This is optional, but by adding this hint the resulting output becomes a lot simpler.

The parser comes with a few parsing strategies for common needs, and you can easily create your own by writing deserializer classes, or just by providing a callback:

<?php

$reader->elementMap = [
    '{http://example.org/}article' => function(Sabre\Xml\Reader $reader) {
        // Read the element's contents, and return the result here.
    }
];

?>

Element classes and interfaces

  • Sabre\Xml\XmlSerializable is used to allow an object to serialize itself.
  • Sabre\Xml\XmlDeserializable turns an object into a factory for parsing and returning a value.
  • Sabre\Xml\Element is a convenience interface that just extends the previous two.

You can implement these interfaces yourself, but a few standard implementations are included:

  • Sabre\Xml\Element\Base is the default and turns every element into an array with a name, value, and attributes key.
  • Sabre\Xml\Element\KeyValue flattens the array, and turns it into a key-value array.
  • Sabre\Xml\Element\Elements discards element values, and gives you a flat array of element names. Useful for ‘enums’.
  • Sabre\Xml\Element\CData allows you to easily embed a CDATA structure.
  • Sabre\Xml\Element\XmlFragment extracts a subtree from XML and gives you a valid xml fragment, including namespace declarations.

The benefits

This type of design pattern has a number of major advantages. It’s possible for users to create PHP classes that represent specific XML elements.

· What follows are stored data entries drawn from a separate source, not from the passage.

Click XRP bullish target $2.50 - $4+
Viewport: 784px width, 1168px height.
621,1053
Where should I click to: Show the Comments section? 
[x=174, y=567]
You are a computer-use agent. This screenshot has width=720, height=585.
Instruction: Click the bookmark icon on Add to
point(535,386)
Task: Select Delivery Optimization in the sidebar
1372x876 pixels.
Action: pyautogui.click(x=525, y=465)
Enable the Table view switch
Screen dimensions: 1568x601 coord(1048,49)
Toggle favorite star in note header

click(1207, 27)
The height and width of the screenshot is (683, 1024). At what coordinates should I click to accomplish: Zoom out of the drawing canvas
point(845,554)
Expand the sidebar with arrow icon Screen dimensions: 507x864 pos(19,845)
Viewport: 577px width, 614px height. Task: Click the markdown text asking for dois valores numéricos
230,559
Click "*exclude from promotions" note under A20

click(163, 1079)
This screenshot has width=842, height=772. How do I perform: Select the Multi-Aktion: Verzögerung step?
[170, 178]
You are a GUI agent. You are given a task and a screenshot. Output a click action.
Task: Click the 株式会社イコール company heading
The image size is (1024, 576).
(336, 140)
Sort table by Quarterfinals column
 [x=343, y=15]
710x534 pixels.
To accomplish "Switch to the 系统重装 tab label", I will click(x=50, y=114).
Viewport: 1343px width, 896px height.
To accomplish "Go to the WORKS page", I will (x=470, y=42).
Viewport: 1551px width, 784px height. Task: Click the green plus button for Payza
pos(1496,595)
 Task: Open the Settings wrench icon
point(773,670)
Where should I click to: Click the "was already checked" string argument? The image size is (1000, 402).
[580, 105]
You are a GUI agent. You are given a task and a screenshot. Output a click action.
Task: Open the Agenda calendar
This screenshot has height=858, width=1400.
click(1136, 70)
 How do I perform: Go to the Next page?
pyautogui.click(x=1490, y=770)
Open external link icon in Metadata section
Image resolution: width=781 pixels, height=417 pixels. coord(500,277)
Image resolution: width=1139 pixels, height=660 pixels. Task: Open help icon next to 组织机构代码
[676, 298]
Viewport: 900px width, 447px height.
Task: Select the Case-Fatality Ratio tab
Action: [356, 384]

For complex XML application this is useful, because elements may be re-used in various document types, and now those element classes can be re-used in the same way.

It would also allow someone to publish a set of Element classes for a specific xml format such as Atom on packagist and allow someone else to re-use specific parts of of that format into a new format. I’m hoping to fulfill the promise of XML extensibility by bringing it in PHP, but that might be too bold of a statement.

At the very least I think it will make your XML parsing code simpler, reusable, extensible and more legible. I also found it more fun to work with XML, but I’m biased.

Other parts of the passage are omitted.